O livro é uma importante fonte para todos que queiram estudar o anarquismo, ademais, o autor reúne a história de pensadores anarquistas das mais variadas tendências e de suas famílias: o anarquismo individualista, o anarquismo coletivista, o anarquismo comunista e o anarcosindicalista. Para além dos teóricos anarquistas, os relatos mostram os anarquistas de carne e osso, suas relações familiares, a educação de seus filhos, o carisma e a antipatia de uns e outros.

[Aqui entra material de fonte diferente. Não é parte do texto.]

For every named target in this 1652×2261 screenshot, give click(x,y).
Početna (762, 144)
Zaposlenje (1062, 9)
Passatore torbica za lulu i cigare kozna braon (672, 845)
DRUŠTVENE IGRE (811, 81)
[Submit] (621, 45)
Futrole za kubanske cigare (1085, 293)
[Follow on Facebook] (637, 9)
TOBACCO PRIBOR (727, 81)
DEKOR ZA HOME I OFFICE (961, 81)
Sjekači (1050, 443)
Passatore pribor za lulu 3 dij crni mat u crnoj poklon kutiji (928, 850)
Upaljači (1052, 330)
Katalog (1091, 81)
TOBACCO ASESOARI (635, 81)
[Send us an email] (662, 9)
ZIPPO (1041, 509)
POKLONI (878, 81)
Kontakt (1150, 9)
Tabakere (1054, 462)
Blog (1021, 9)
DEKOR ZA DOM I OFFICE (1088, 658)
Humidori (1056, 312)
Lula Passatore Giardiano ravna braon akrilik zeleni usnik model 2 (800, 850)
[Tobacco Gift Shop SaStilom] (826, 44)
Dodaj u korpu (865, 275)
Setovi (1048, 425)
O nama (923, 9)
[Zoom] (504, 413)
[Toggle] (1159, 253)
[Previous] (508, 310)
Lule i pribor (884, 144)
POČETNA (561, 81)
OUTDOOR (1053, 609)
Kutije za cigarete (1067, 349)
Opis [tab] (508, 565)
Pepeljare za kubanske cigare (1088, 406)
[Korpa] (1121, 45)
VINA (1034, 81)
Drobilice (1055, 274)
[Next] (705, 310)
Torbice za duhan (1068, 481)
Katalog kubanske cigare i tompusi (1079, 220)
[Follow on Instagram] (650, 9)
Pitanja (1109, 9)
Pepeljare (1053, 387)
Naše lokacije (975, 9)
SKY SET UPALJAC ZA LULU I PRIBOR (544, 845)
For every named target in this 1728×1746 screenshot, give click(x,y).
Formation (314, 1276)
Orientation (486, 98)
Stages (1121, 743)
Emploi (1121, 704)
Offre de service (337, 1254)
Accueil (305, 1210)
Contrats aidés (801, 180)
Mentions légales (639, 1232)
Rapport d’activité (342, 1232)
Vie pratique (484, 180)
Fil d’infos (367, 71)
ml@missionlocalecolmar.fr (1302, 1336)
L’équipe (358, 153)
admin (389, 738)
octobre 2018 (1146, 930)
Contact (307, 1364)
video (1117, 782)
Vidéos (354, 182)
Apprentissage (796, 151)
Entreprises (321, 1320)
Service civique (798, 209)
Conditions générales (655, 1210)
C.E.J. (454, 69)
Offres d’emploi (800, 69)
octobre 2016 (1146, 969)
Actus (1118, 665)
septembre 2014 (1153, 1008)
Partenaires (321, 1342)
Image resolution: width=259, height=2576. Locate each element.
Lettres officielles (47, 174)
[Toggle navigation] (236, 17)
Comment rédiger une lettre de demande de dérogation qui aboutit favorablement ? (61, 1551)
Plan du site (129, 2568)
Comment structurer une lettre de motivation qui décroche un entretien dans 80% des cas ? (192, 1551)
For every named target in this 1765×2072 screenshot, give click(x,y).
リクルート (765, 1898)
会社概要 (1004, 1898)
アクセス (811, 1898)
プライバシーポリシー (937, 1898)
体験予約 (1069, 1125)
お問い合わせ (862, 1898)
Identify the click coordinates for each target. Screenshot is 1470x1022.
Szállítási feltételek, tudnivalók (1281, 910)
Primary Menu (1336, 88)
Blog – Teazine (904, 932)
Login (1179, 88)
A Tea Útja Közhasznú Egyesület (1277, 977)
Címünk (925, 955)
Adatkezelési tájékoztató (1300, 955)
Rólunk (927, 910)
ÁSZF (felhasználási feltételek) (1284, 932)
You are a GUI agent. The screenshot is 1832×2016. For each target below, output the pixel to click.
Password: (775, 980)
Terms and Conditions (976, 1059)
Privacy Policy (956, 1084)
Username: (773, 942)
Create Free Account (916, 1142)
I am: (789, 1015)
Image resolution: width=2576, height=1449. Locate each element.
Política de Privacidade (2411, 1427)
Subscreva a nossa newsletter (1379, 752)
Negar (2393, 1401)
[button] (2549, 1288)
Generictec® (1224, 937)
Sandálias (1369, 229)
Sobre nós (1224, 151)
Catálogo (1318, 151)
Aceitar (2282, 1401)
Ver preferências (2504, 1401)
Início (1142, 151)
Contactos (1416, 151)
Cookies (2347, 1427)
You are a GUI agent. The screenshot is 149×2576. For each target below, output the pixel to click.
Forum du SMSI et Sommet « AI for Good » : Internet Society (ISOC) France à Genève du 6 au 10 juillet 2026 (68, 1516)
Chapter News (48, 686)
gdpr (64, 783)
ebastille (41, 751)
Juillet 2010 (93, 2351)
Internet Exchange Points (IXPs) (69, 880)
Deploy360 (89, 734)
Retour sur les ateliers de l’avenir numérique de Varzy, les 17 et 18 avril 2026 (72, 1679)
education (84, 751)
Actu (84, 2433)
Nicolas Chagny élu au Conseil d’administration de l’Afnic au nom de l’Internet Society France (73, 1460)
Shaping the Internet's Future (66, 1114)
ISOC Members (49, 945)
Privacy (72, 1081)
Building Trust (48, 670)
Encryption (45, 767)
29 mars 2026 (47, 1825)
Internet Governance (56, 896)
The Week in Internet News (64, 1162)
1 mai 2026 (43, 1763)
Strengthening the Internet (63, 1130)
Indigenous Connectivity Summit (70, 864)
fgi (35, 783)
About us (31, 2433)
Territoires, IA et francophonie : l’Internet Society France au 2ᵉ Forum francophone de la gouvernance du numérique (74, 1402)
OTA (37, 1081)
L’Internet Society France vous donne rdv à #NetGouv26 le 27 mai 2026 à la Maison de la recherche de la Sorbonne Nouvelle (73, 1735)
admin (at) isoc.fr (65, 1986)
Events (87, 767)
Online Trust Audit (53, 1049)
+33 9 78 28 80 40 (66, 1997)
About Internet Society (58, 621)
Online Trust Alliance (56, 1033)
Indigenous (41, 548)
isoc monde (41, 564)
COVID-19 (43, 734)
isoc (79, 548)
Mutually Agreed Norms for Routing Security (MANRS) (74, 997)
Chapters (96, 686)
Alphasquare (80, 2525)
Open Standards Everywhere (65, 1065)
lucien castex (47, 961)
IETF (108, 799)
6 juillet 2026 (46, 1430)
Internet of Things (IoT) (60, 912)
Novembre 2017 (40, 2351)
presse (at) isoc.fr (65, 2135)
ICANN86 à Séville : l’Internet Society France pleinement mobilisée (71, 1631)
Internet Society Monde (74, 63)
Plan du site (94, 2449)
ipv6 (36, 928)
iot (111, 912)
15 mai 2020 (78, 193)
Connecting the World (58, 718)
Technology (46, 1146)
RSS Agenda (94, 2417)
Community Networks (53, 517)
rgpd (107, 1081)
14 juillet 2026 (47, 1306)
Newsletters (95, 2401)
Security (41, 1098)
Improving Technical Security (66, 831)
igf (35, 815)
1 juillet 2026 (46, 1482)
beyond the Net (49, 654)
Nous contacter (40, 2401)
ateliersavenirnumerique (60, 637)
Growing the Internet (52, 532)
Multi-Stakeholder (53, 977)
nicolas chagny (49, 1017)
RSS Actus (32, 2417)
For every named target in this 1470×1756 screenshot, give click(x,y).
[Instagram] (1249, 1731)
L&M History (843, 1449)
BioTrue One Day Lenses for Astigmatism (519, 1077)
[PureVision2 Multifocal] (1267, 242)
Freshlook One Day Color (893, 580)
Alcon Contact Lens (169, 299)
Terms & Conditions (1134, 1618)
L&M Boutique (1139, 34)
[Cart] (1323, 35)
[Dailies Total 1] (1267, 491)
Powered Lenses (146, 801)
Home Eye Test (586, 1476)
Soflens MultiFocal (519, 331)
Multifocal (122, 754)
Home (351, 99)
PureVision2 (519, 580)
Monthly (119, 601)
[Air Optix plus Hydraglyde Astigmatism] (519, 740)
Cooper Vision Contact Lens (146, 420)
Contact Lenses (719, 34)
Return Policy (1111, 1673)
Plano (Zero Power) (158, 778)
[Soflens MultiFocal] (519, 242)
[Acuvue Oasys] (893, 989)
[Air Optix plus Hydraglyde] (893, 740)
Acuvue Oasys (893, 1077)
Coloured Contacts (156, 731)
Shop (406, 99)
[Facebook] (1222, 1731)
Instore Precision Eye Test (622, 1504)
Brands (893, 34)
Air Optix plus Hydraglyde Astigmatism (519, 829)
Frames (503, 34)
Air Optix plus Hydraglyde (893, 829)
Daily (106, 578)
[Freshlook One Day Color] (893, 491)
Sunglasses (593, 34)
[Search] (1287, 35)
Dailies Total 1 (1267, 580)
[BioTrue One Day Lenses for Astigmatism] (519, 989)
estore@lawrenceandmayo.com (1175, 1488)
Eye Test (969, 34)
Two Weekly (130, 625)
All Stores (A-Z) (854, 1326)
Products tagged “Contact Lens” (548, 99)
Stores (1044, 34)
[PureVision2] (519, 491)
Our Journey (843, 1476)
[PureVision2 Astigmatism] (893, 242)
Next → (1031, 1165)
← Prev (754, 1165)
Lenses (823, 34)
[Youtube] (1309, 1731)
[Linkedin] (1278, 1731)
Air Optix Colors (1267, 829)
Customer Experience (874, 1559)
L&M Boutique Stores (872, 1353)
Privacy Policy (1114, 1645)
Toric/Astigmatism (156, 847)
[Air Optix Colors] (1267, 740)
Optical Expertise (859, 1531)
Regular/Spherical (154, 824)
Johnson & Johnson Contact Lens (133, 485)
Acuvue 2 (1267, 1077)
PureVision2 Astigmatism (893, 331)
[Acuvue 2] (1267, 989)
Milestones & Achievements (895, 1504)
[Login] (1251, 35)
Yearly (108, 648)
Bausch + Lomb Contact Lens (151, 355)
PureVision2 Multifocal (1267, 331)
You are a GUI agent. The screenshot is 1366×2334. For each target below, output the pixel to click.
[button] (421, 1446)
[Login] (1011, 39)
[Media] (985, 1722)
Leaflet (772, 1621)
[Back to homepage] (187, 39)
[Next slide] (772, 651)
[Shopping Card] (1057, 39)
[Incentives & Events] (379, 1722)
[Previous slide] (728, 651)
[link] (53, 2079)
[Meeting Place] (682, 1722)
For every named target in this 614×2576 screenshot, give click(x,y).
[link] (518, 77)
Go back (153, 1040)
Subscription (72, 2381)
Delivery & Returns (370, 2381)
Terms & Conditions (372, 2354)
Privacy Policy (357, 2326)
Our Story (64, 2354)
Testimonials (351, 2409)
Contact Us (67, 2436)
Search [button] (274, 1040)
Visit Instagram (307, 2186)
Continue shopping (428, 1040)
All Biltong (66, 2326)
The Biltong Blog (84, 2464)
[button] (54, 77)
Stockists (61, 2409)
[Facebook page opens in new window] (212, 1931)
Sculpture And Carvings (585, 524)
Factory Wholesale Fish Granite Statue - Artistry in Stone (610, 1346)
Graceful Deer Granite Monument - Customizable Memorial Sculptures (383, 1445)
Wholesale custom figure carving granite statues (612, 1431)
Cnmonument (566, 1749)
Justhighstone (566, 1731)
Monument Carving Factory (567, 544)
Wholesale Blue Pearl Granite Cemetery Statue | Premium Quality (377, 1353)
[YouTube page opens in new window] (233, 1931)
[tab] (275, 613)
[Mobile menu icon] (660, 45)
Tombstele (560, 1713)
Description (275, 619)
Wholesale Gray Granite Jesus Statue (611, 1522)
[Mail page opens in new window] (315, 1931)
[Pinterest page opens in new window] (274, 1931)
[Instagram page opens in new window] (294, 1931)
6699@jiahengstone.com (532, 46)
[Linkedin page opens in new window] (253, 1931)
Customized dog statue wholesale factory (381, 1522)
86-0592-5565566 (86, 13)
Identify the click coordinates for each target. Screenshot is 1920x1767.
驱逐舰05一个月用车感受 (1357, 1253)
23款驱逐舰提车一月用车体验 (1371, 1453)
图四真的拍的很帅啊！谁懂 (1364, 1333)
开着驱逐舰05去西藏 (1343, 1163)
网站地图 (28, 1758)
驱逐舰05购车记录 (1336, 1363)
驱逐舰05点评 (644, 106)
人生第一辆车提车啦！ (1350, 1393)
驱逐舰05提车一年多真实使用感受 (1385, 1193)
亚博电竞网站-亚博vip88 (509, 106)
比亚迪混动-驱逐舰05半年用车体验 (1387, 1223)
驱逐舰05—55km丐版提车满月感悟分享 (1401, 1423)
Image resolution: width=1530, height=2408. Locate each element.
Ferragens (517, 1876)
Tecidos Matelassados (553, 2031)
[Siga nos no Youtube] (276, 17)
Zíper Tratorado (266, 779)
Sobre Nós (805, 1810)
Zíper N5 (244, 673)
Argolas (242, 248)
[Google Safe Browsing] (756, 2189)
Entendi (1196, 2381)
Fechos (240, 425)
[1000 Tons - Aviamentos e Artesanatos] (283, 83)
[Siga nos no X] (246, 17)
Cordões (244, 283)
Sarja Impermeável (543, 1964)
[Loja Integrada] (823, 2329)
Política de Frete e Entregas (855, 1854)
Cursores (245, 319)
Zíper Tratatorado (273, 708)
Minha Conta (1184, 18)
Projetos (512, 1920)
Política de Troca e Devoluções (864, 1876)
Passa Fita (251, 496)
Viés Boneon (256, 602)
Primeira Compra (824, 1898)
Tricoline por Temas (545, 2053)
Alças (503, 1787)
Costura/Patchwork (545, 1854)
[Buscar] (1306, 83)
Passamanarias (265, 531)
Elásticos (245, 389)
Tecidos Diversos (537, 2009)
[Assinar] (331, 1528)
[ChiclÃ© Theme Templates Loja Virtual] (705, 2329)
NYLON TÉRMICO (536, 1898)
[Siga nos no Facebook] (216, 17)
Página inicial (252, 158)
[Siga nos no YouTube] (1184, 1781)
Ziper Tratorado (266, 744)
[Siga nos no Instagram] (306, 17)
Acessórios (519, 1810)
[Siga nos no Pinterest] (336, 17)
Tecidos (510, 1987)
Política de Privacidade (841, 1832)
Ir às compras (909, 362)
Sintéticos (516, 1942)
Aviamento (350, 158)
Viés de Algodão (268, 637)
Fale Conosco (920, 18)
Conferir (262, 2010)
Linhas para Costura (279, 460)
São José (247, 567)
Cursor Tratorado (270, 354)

Gostaria de destacar das 180 entrevistas elaborados pelo autor, simplesmente, pelo pouco espaço disponível e, como forma também, de aguçar a leitura de todos os interessados pela temática, a da filha de Kropotkin, Alexandra, conhecida como Sasha, uma das entrevistas que mais gostei.

Alexandra nasceu na Inglaterra em 1887 e faleceu em 4 de julho de 1966 com 79 anos, filha única de Kropotkin (1842-1921). Com a queda do czarismo na Rússia em 1917 ela foi com seus pais para lá e voltou logo após a morte de seu pai em 1921 pois era contrária a ditadura bolchevique. Viajou para Nova Yorque, onde ficou morando e viveu escrevendo artigos para revistas, também escreveu um livro sobre a culinária russa. Embora não fosse anarquista, segundo Avrich (p.37), “guardou com grande carinho recordações de seu pai, deu conferências sobre ele no Libertarian Book Club e se manteve em contato com os companheiros”.

Logo no ínício da entrevista ela pergunta a Avrich: Está escrevendo uma história sobre o anarquismo russo? O que está tentando provar? Ela responde rapidamente: “Só há uma coisa importante, os filhos da puta dos comunistas queriam o poder. E lhe direi mais, havia um bocado de “cabrones” (sacanas, cornos) entre os anarquistas também.” (p.36).

Sasha, fala do ódio que tem pelos políticos e aos que buscam o poder e ressalta que o seu pai, Pedro Kropotkin, se negou a ver apenas um homem durante os anos que viveram na Inglaterra, Lenin, quando ele esteve para uma conferência lá no início do século XX. Ele aceitava encontrar com todo mundo desde o imperador japonês até o anarquista mais assustador. Kropotkin lhe ensinou a lutar com bastões, pois acreditava que as mulheres deveriam aprender a se defender.

Ela conta que quando Kropotkin voltou a Rússia em 1917, Kerenski lhe ofereceu um cargo ministerial, o da Educação. Segundo Sasha, seu pai respondeu indignado: “Não sabe que sou anarquista? Deppois Kropotkin conhece Lenin (a quem não quis encontrar na Inglaterra) num apartamento de Bonh-Bruevich. Emma Goldman visitou tambem ele em Dmitrov. Quando Kropotkin morreu, Lenin ofereceu uma cerimônia oficial e que fosse enterrado nos muros do Kremlim, mas Sasha recusou. Foi enterrado pelo ritual religioso junto a seus antepassados no monastério Novodevichii. Durante o cortejo fúnebre, quando passou pela prisão de Butirki, os prisioneiros, em homenagem, golpearam os barrotes das janelas e cantaram o hino fúnebre anarquista.

Ela ainda conta que escondeu até que tudo ficasse calmo um anarquista chamado Rubinchik que organizou a rebelião de Kronstadt. No final da entrevista sugere alguns nomes que Avrich poderia entrevistar, inclusive a Mark Mratchny que é psicanalista. E encerra a entrevista dizendo: A psicoanálise é uma merda, sabe?

Vale a pena conhecer um pouco dessa história. Nosso único exemplar, comprado diretamente da Fundação Anselmo Lorenzo, está disponível na biblioteca José Oiticica do ISVA para consultas.